- _Try it_:
Your output should be the lines from the one containing "Given: Click the Bílovec club link" through the last line below, both ends included, exactly as written and free of pictures.

[Collected data entries]
______

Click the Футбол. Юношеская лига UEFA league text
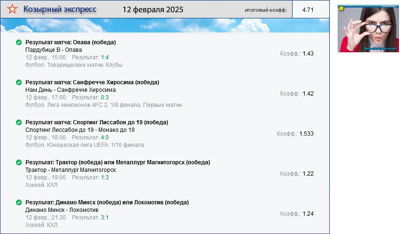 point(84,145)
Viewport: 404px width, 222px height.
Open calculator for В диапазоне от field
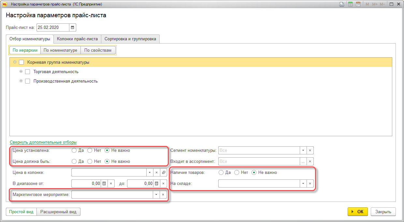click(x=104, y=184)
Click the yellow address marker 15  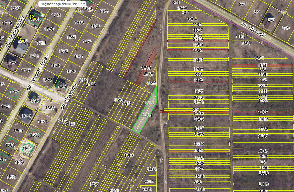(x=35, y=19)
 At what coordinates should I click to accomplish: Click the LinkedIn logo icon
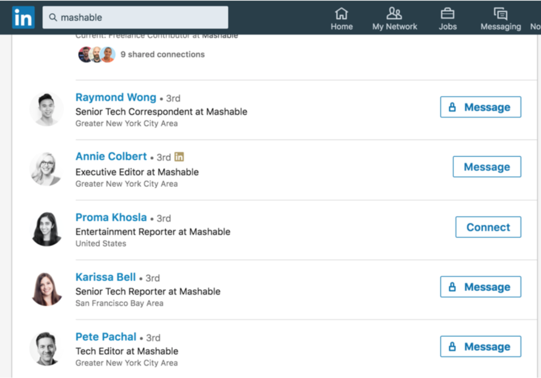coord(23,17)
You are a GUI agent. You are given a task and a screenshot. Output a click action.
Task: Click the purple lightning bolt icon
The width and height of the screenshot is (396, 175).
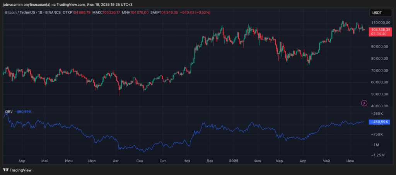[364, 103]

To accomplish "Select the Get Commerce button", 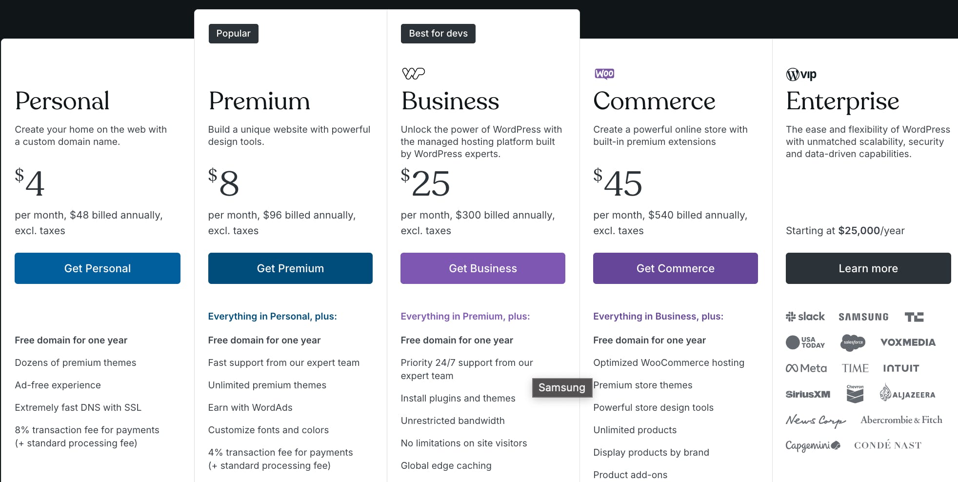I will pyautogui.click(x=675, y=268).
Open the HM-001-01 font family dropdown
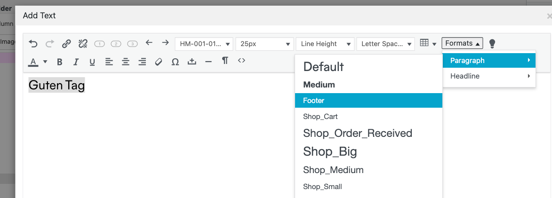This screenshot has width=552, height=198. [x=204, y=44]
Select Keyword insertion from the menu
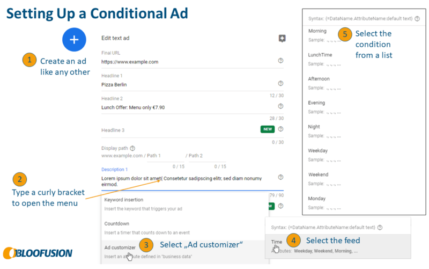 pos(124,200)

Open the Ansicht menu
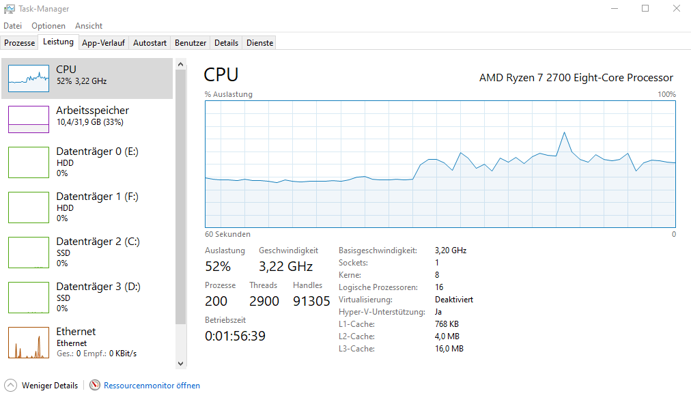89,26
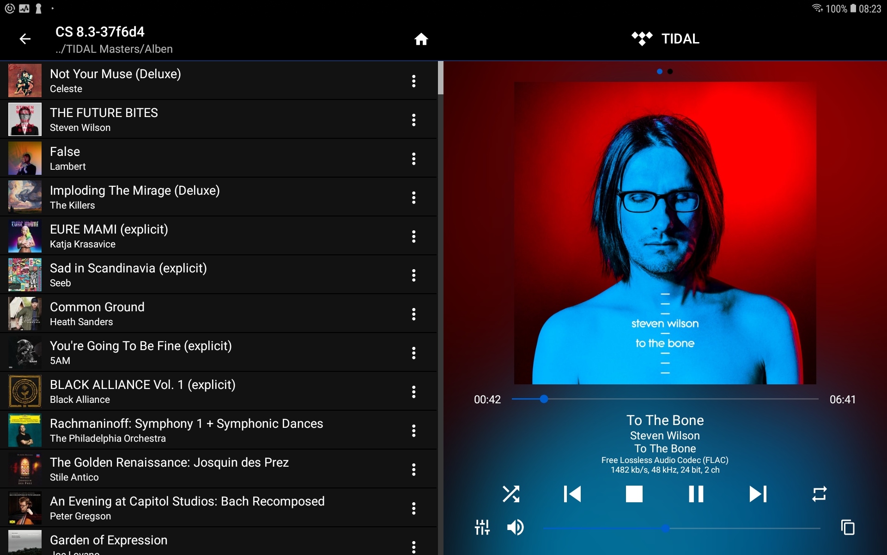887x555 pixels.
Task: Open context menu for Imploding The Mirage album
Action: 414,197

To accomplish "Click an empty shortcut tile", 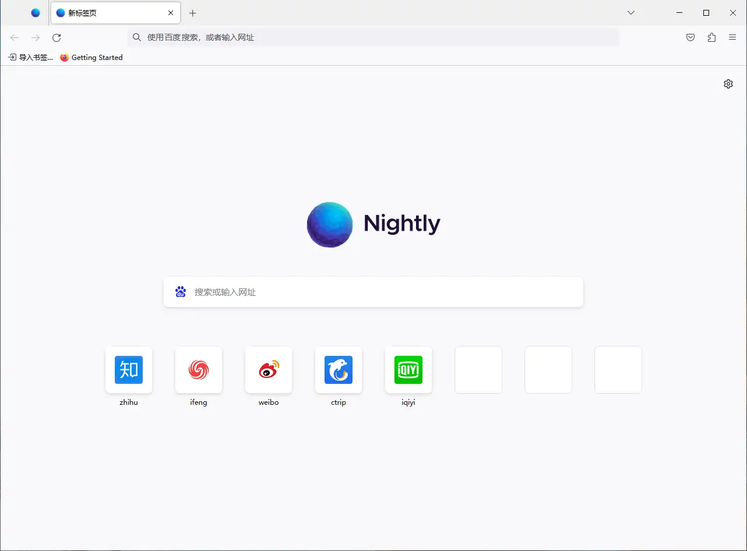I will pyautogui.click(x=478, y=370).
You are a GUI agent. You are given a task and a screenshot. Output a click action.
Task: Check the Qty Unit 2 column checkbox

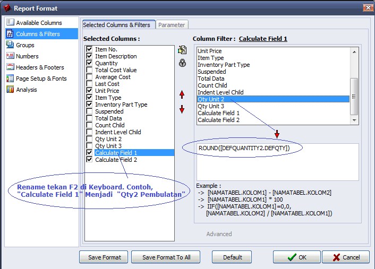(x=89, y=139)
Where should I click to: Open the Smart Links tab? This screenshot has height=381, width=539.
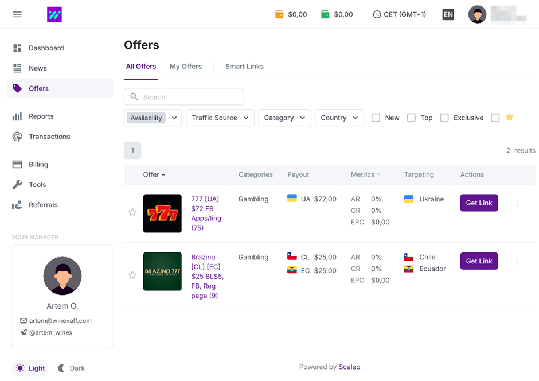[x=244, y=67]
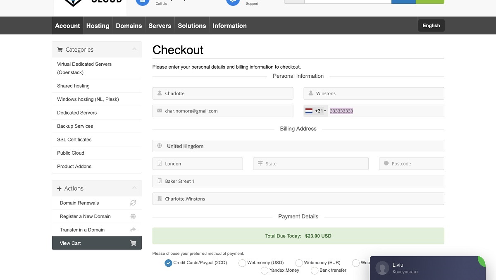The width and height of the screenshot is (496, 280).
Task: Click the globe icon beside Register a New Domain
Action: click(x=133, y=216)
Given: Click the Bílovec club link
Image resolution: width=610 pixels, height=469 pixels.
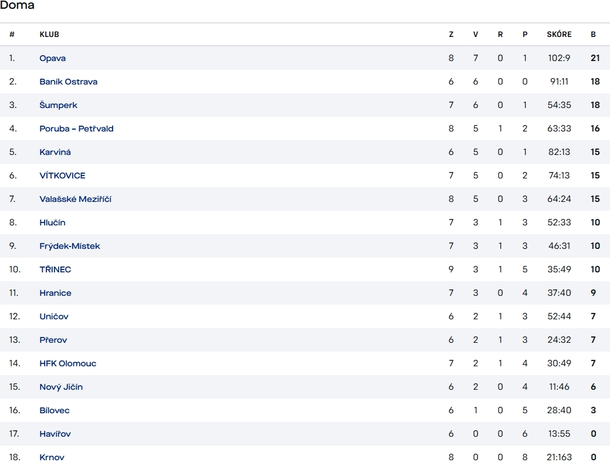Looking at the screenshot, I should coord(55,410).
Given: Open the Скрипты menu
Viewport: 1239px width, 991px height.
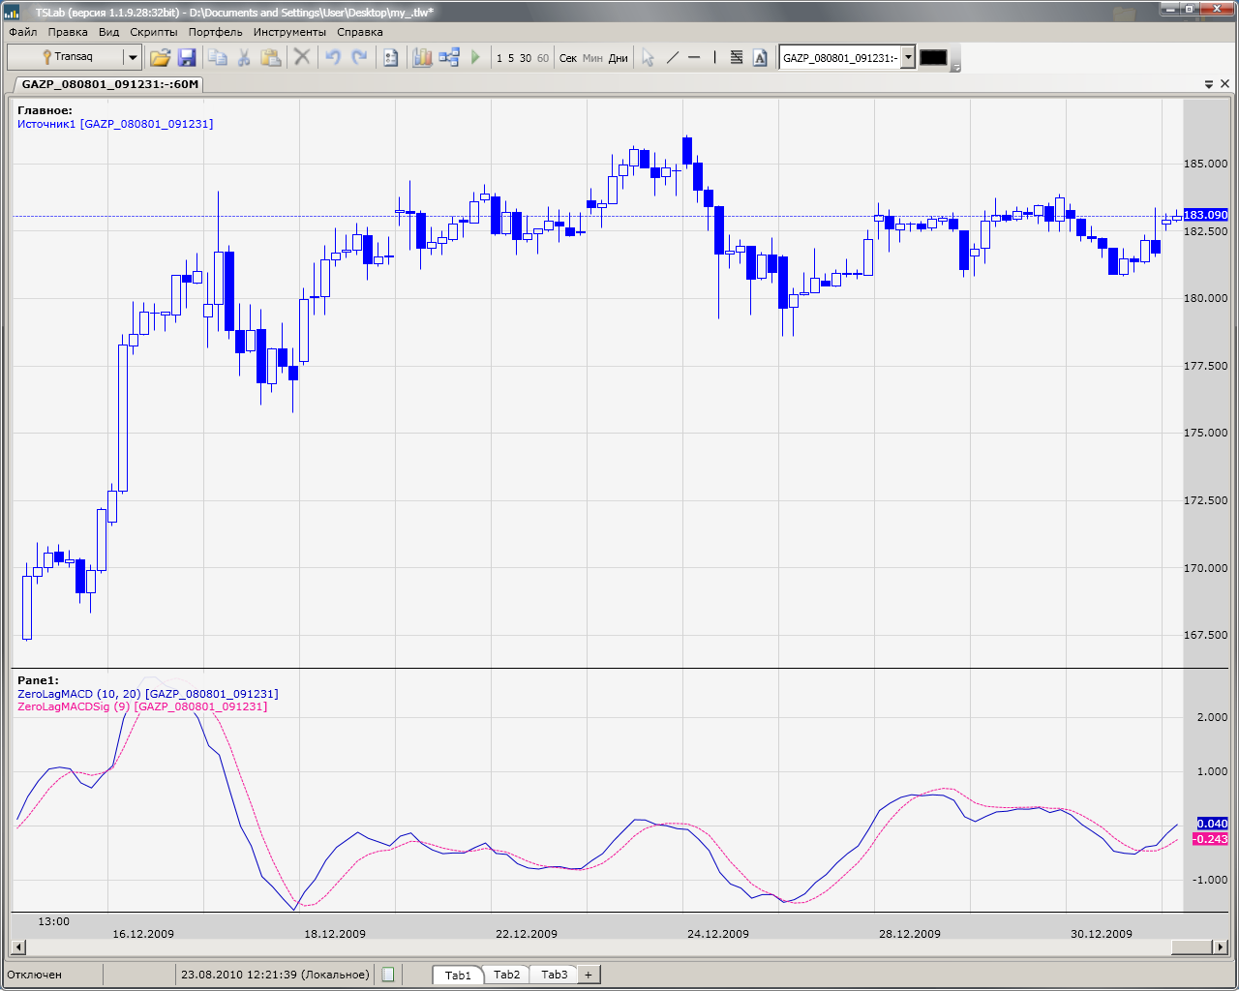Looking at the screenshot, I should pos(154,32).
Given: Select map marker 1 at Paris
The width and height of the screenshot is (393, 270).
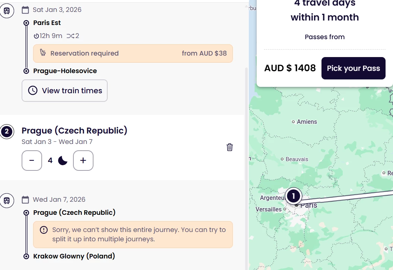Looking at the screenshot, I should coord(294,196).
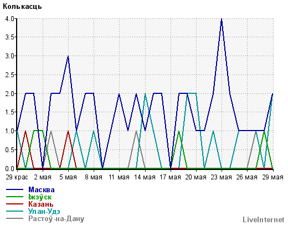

______

- _Response box_:
Given: Click the Bílovec club link
Image resolution: width=610 pixels, height=469 pixels.
Looking at the screenshot, I should coord(55,410).
Given: Open the Скрипты menu
Viewport: 1239px width, 991px height.
Looking at the screenshot, I should pos(154,32).
Given: Select map marker 1 at Paris
The width and height of the screenshot is (393, 270).
Looking at the screenshot, I should coord(294,196).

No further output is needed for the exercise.